Recent extensive research that I have been involved with discovered that 39 states had filed Applications for a Convention in 1979, of which 30 were limited to a fiscal responsibility amendment only and nine were plenary calls. Those numbers were 40, 32, and eight, respectively, in 1983. Despite these facts, Congress failed to act.
Shockingly, Congress has not asked the Archivist to collect, count, and store these applications despite their importance. In part, that’s because Congress has a conflict of interest and would prefer not to have a Convention.
As a result, a Concurrent Resolution will soon be introduced in the Congress that calls for Congress to set the date a place for a Convention within 180 days unless the Archivist determines within 60 days that we never had 34 valid state applications and provides a related accounting. In addition, several states are preparing to file a Mandamus action to assert their rights under Article V of the Constitution with the Supreme Court, if necessary.
If this amendment is not passed, what is most likely in store for the U.S. economy and its taxpayers?
Failure to put our federal finances in order will have serious adverse economic, individual opportunity, national security, international relations, and domestic tranquility consequences over time.

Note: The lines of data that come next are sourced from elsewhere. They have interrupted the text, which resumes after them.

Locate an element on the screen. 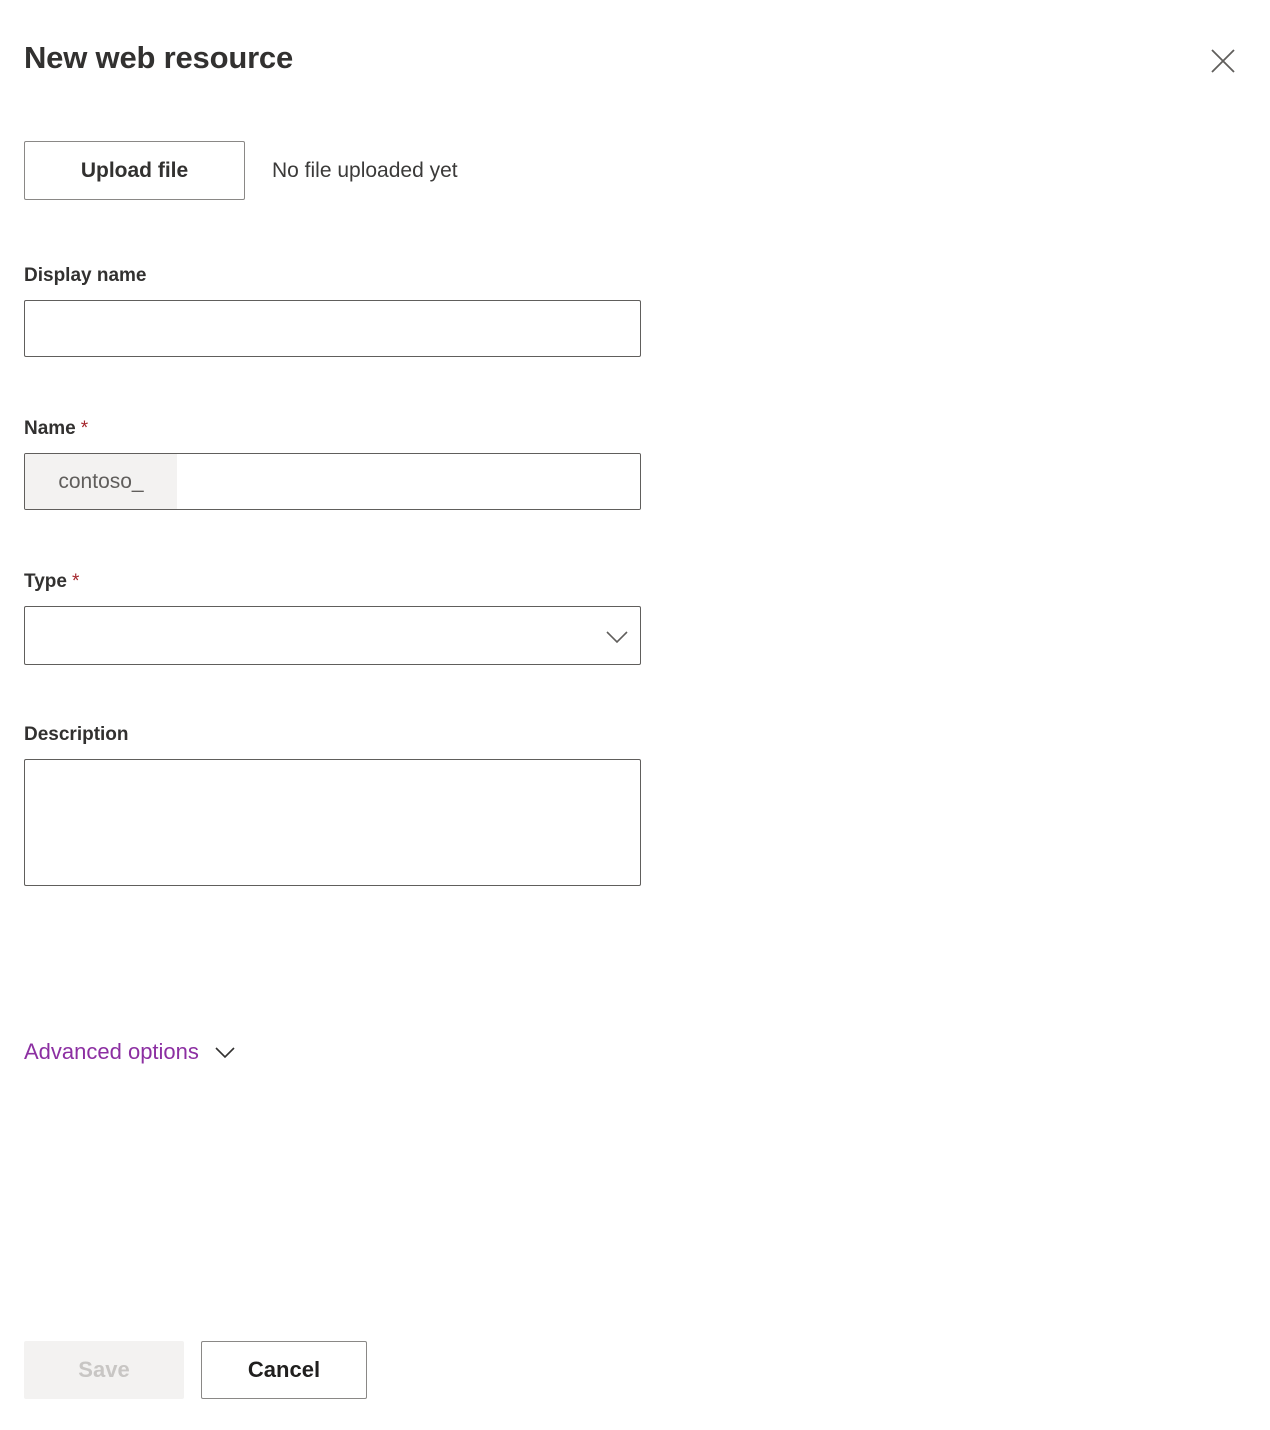 The width and height of the screenshot is (1270, 1430). name-required-asterisk: * is located at coordinates (84, 428).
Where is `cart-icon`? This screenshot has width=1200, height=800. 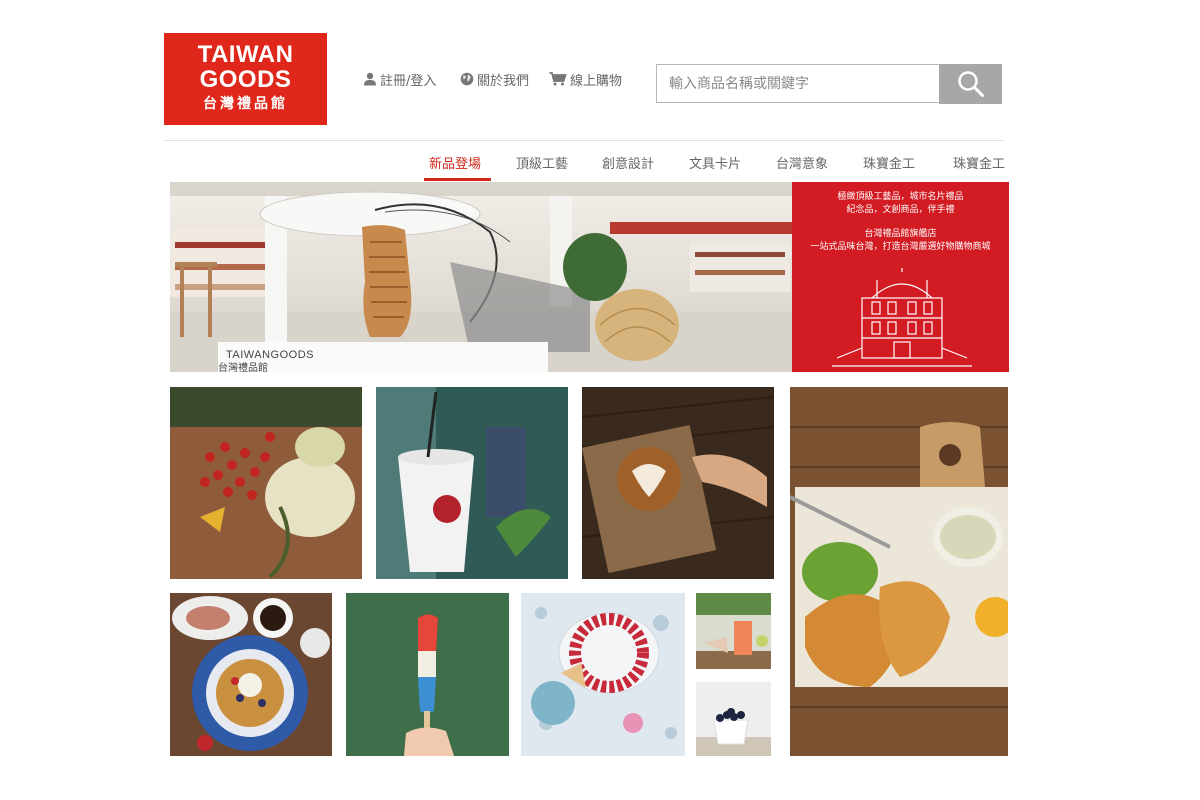 cart-icon is located at coordinates (558, 79).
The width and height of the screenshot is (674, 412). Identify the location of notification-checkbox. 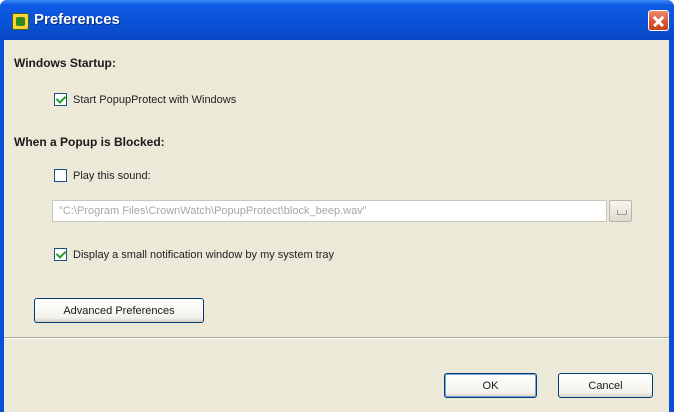
(60, 254).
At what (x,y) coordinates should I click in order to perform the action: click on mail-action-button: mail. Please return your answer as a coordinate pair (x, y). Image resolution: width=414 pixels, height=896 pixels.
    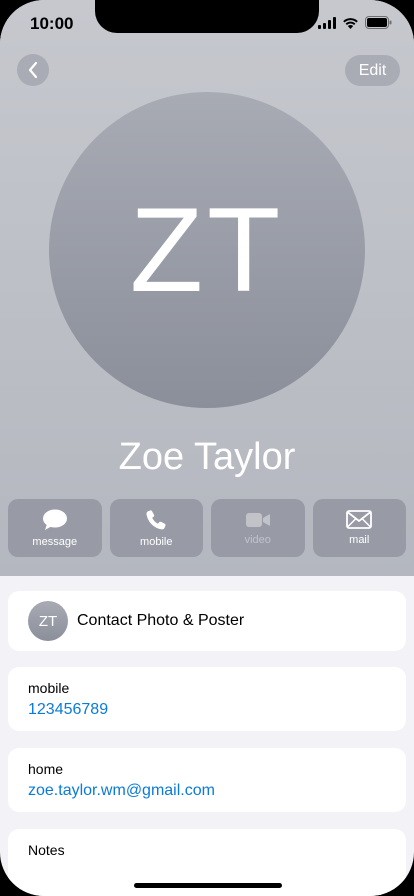
    Looking at the image, I should click on (359, 528).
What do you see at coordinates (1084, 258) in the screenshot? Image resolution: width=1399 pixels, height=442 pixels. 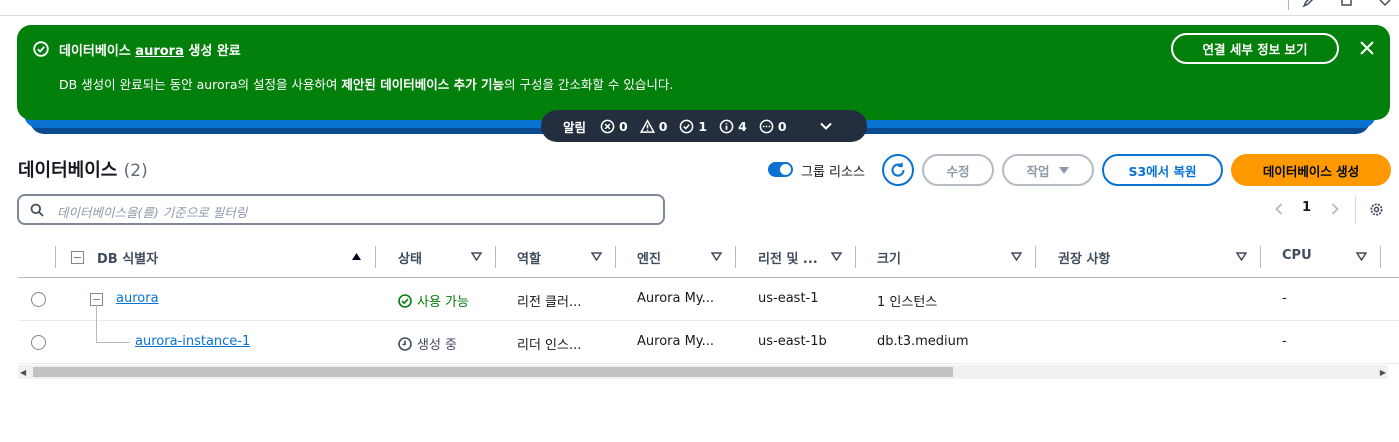 I see `column-recommendations: 권장 사항` at bounding box center [1084, 258].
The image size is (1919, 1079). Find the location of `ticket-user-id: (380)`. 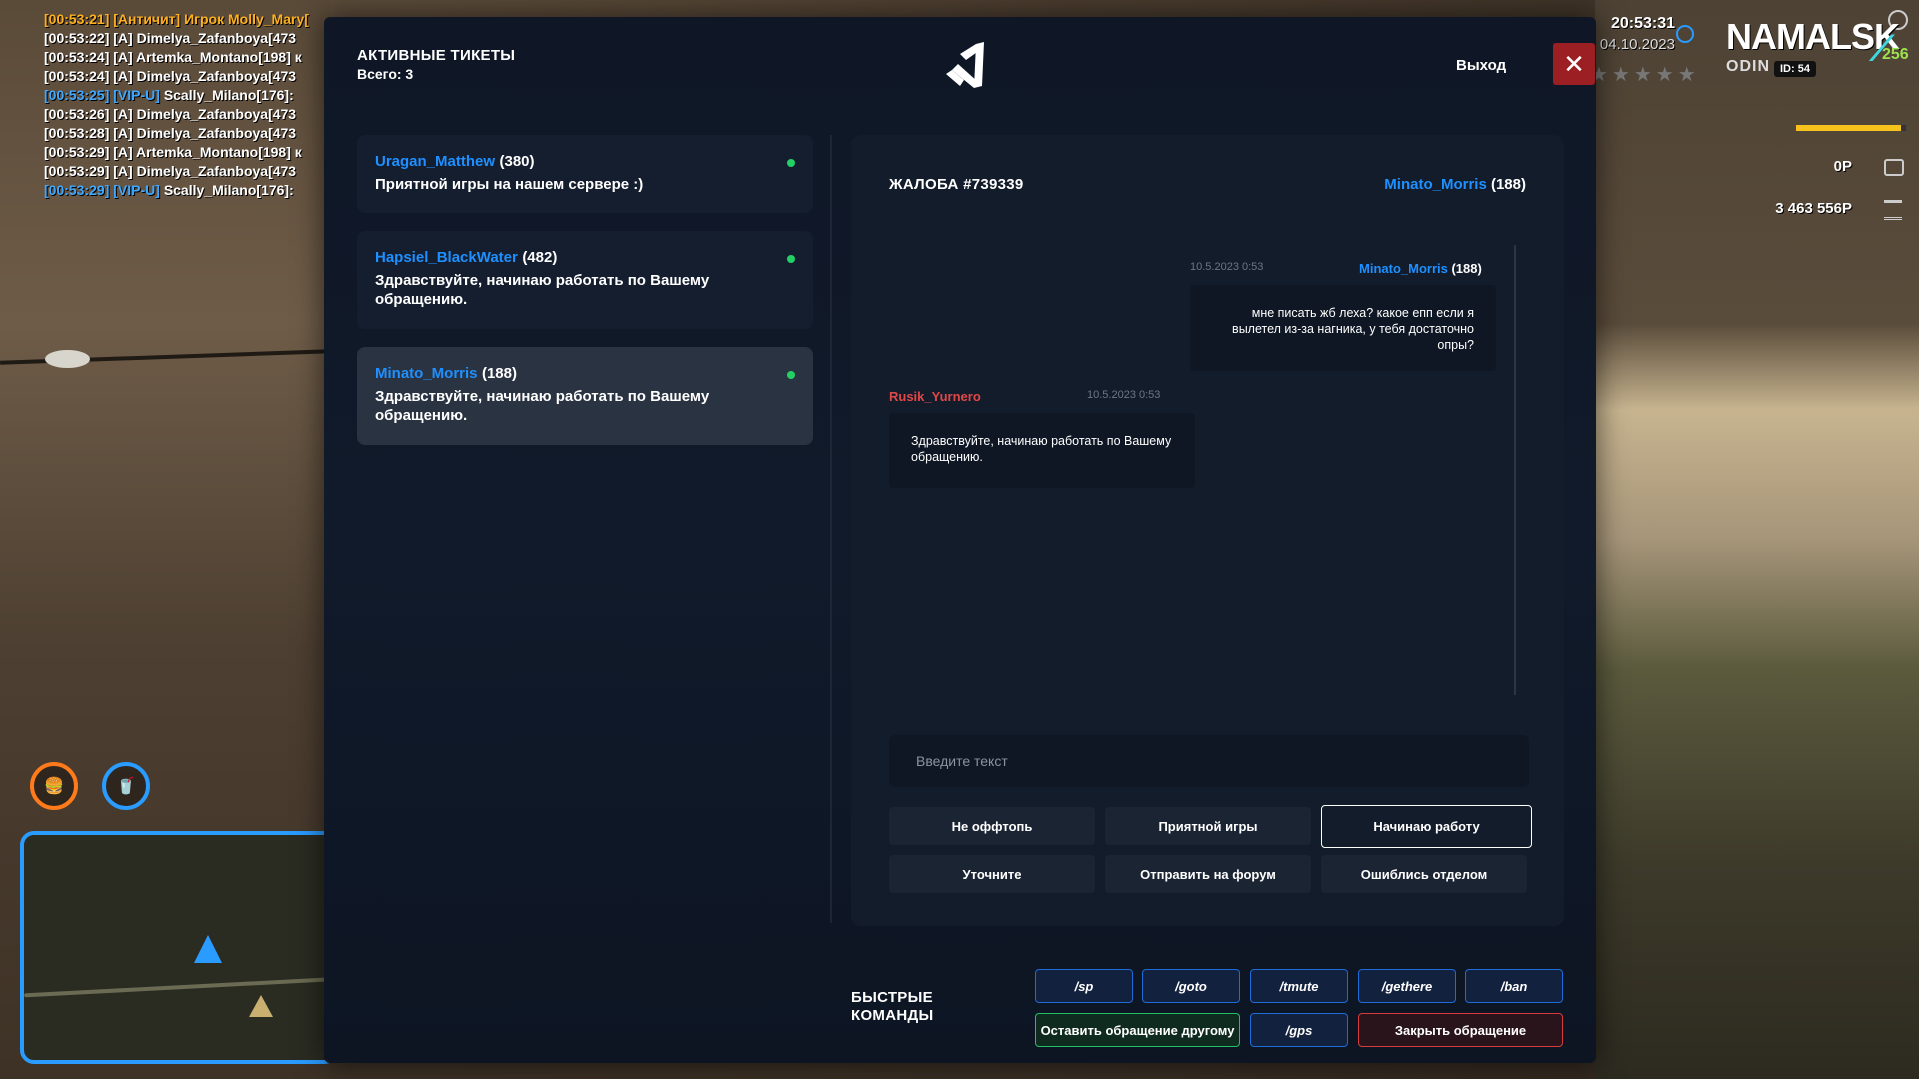

ticket-user-id: (380) is located at coordinates (517, 162).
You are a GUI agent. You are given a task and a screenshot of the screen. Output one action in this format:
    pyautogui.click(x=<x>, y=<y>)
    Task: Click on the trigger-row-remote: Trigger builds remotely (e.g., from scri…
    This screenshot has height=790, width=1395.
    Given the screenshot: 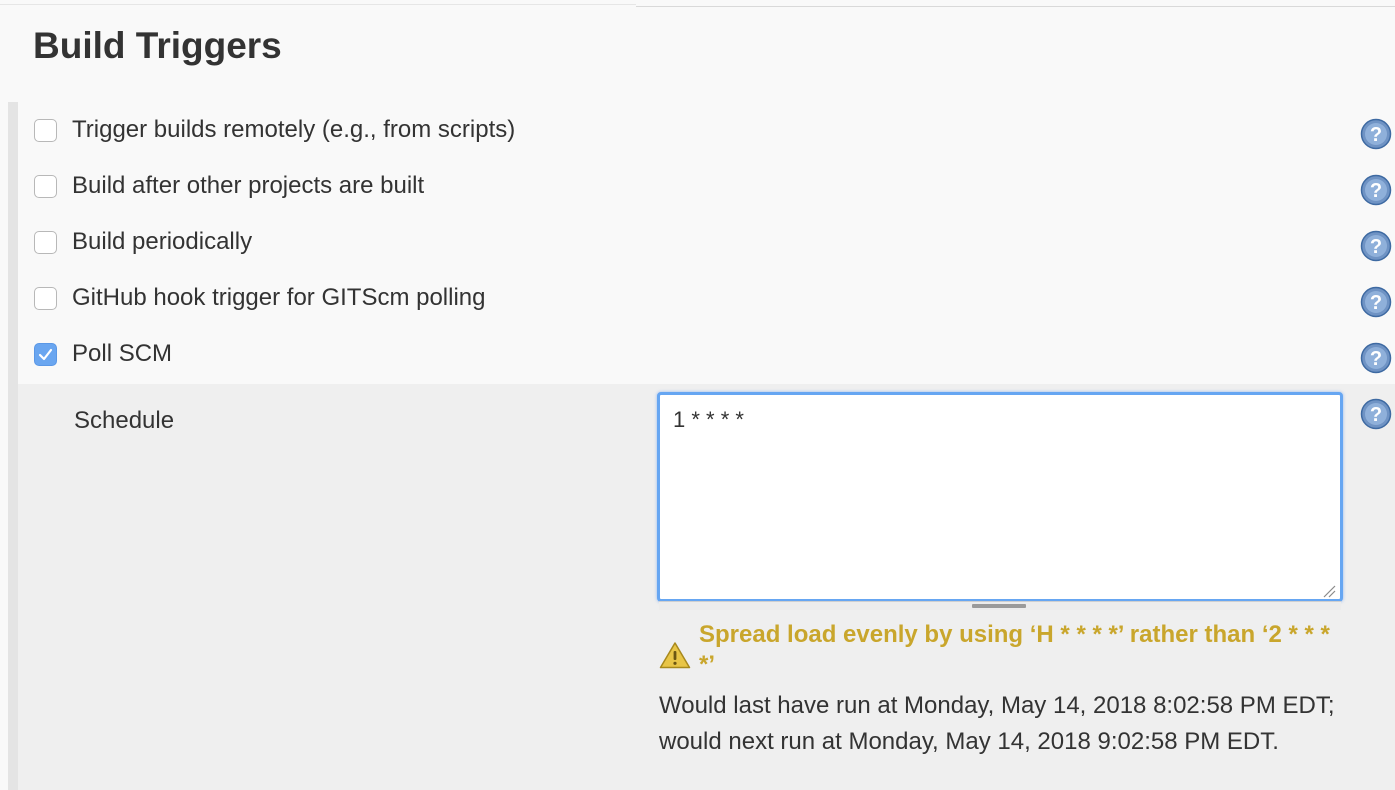 What is the action you would take?
    pyautogui.click(x=274, y=130)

The truth is, tax rates will never be lower than today, and the longer we wait to address our structural fiscal imbalance the higher taxes are likely to go, and the longer we are likely to experience excess inflation and the greater the potential for stagflation. In addition, our future status as a superpower will be placed “at risk.”
Finally, are there any other thoughts you would like to leave with our readers? Also, is there a way they can let their congressional representatives know how they feel about getting this amendment passed?
America is a great nation, and our future can be better than our past. However, our future is “at-risk” and we must make tough choices sooner versus later to discharge our stewardship responsibility to our nation and future generations.
I do not think Congress will make the required tough choices unless they are forced to do via a Constitutional amendment. My latest book, America in 2040: Still a Superpower (A Pathway to Success), makes the case and outlines a way forward to help ensure that our future is better than our past. Also, you can let your elected representatives know how you feel by signing our online petition.